14) Двоякий получаем мы плод от бывания на церковных собраниях. Не то только бывает плодом сего, что мы души свои напаяем божественными словесами, но еще и то, что мы чрез то врагов своих покрываем крайним стыдом, а братьям нашим доставляем утешение и оживление. —

Ибо если камень о камень тромый скоро извлекает искру, если и тогда, как камень холоден, а огонь горяч, соударение их, побеждает естество;—то, если с камнем это бывает, не тем ли паче будет с душами, когда они одна о другую станут тереться и взаимно согреваться огнем духа? [1, 801].

15) Муж глава жене (Еф. 5, 23), а жена помощница мужу. Итак глава да не решается без тела своего ятися пути, ведущего к сему священному месту, и тело да не является здесь без главы, но да входят сюда и глава и тело, имея с собою и чад своих. Ибо если приятно видеть дерево с отростками от корня его, тем паче приятно видеть человека, имеющего при себе дитя, как отрасль от корня своего. И не только приятно это, но и благотворно и похвально. Благотворно для собравшихся, в том смысле, как сказал я выше; похвально для родителей и служителей слова: ибо и земледельцу мы дивимся не тогда, когда он обрабатывает землю, не раз уже обработыванную, но тогда, когда он взяв землю непаханную и незасеванную, всякое об ней прилагает попечение, чтоб сделать ее плодоносною. Так и св. Павел действовал, в честь себе ставя — проповедывать Евангелие не там, где именовася уже Христос, а там, где не именовася. Ему и мы будем подражать, и в возращение церкви, и для нашей собственной пользы [1, 802].
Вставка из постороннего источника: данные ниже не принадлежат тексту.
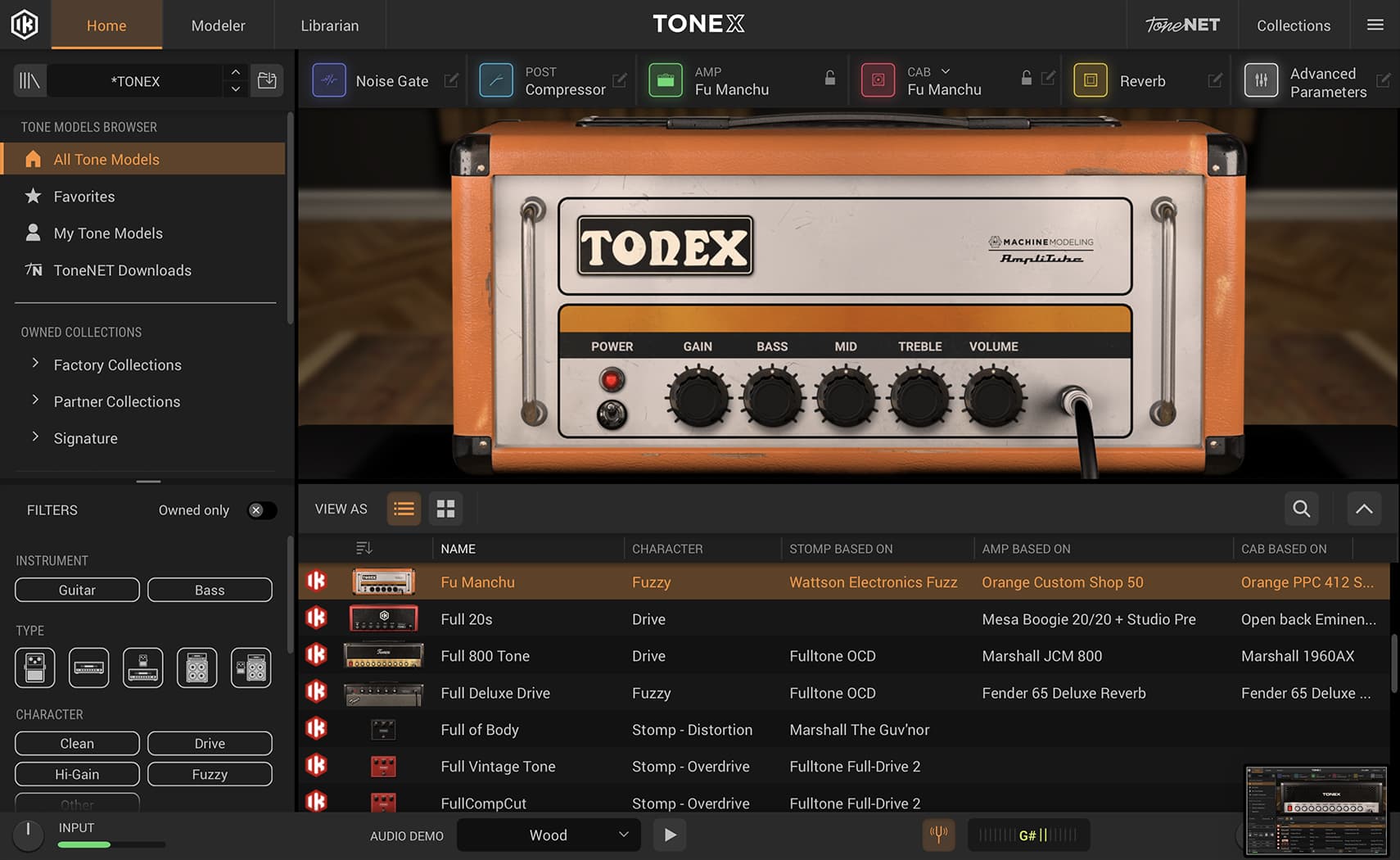Viewport: 1400px width, 860px height.
Task: Select the yellow Reverb module icon
Action: pos(1090,80)
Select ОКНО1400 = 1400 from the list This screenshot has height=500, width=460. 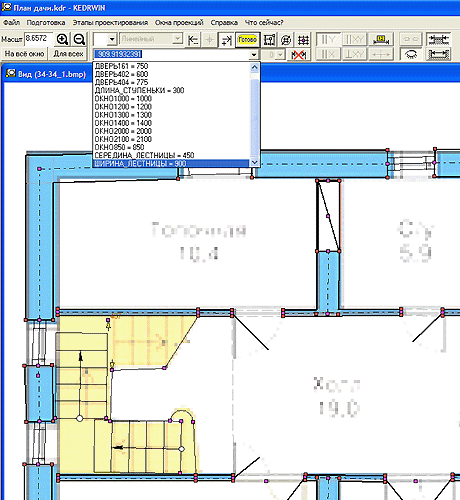click(x=123, y=123)
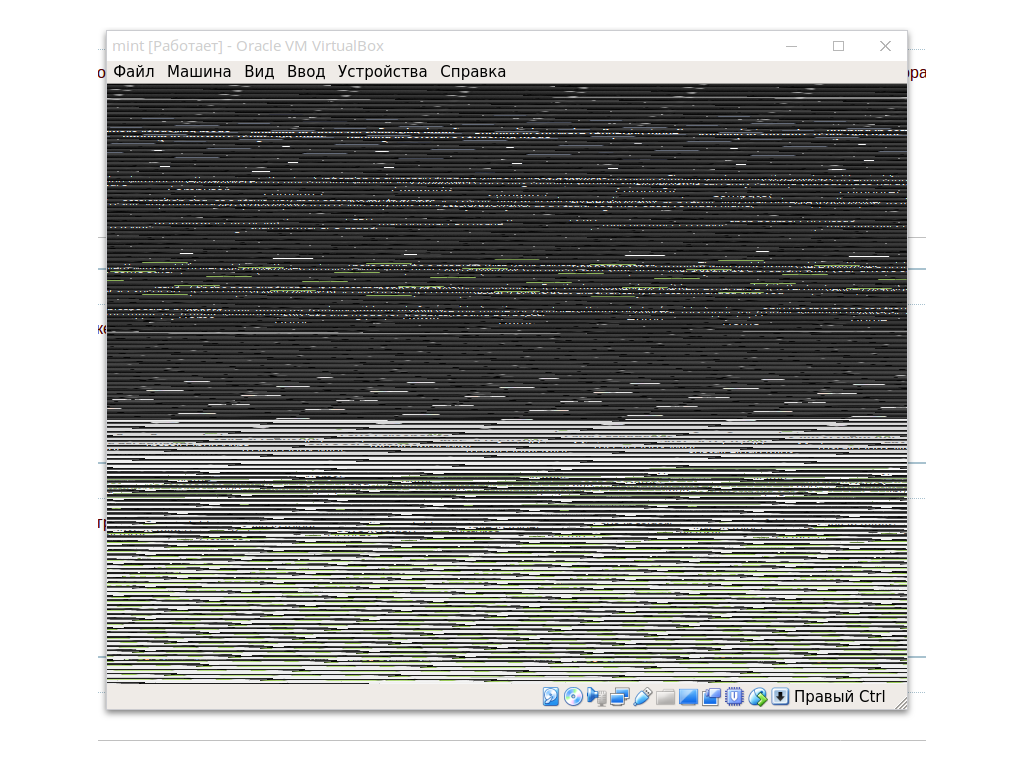Open the Справка menu
Screen dimensions: 1024x768
point(473,72)
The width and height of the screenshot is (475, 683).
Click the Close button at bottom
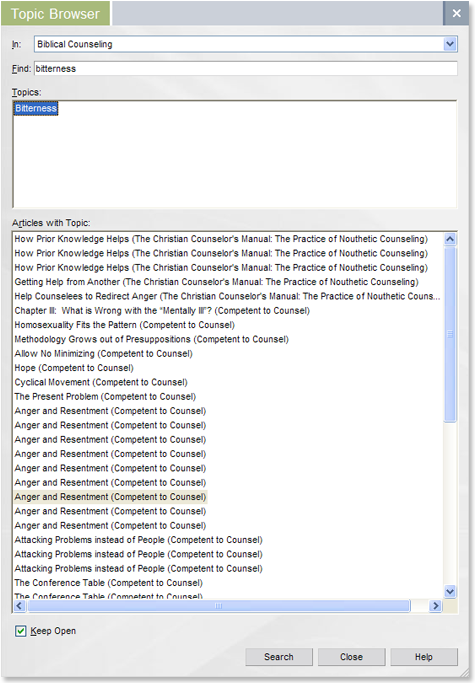351,657
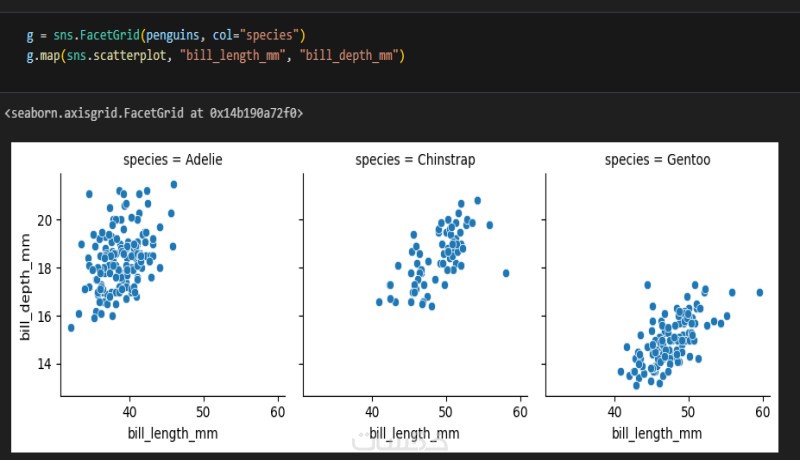Click bill_length_mm label under the Adelie plot
Image resolution: width=800 pixels, height=460 pixels.
[172, 433]
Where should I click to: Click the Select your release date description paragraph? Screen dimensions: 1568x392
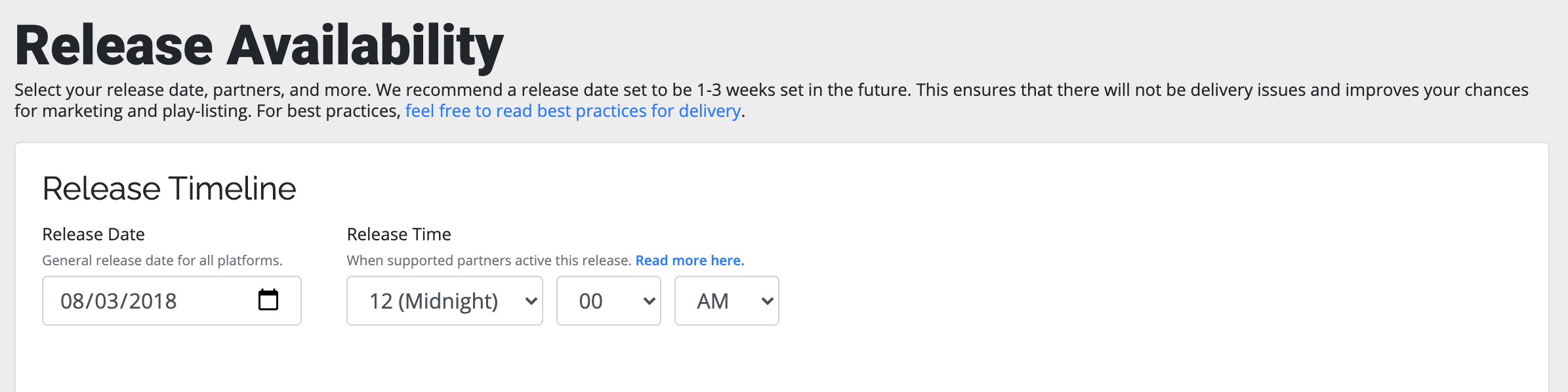[772, 100]
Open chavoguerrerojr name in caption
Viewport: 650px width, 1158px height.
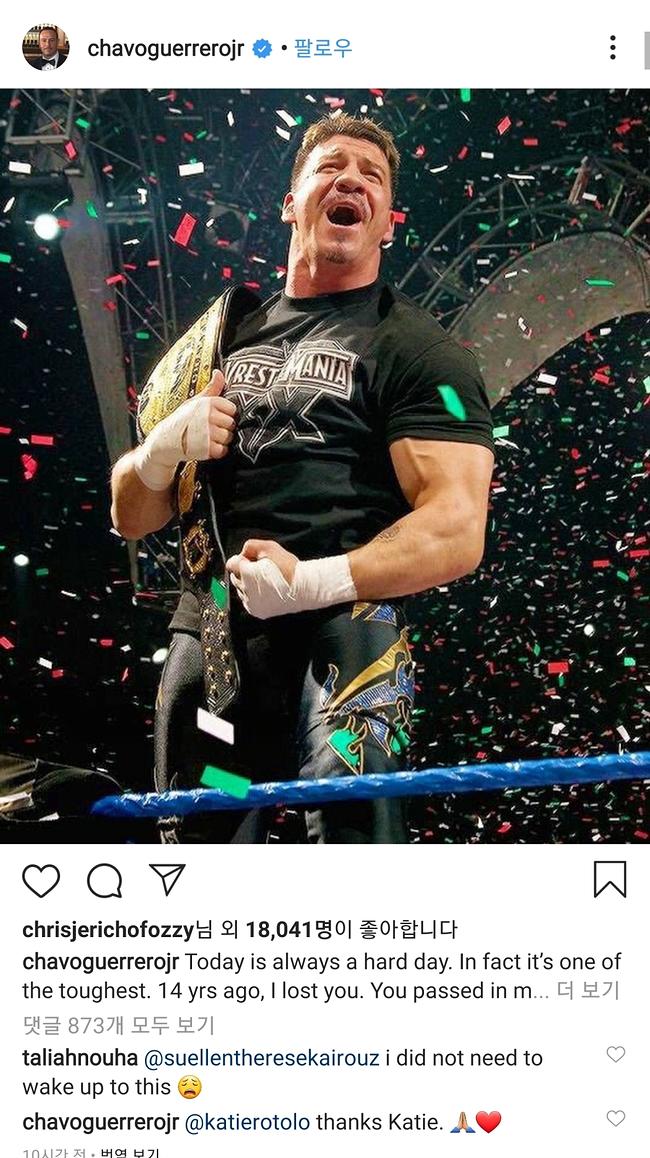click(100, 962)
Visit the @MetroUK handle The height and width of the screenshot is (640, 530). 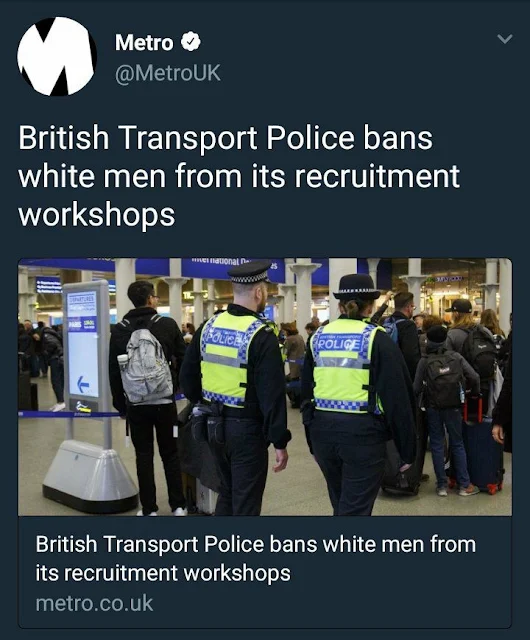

16) Не столько царская корона украшает главу, сколько крест, всего мира честнейший. От чего прежде все с ужасом отвращались, то ныне стало для всех вожделенно, — и ты повсюду встретишь его, у начальников и у подначальных, у жен и мужей, у дев и замужних, у рабов и у свободных. Все часто напечатлевают его на важнейшей части своего тела, и на челе своем изображенным, как на колонне, носят его повседневно. Он — на священной трапезе, он — в хиротониях иереев, он опять с телом Христовым на тайной вечери сияет. Его всюду господствующим может видеть всяк, — в домах, на рынках-, в пустынях, на дорогах, на горах и холмах, на море, кораблях и островах, на одрах, одеждах и оружиях, на сосудах серебряных и золотых, на камнях драгоценных и украшениях стен, на телах обладаемых демонами, во время войны и мира, и днем и ночью. Так вожделен для всех стал сей дивный дар, — сия неизреченная благодать! Никто не стыдится его, никто не закрывает лица своего, помышляя, что он есть знак поносной смерти; но все украшаемся им паче, нежели коронами, диадимами и бесчисленными маргаритами [1, 826].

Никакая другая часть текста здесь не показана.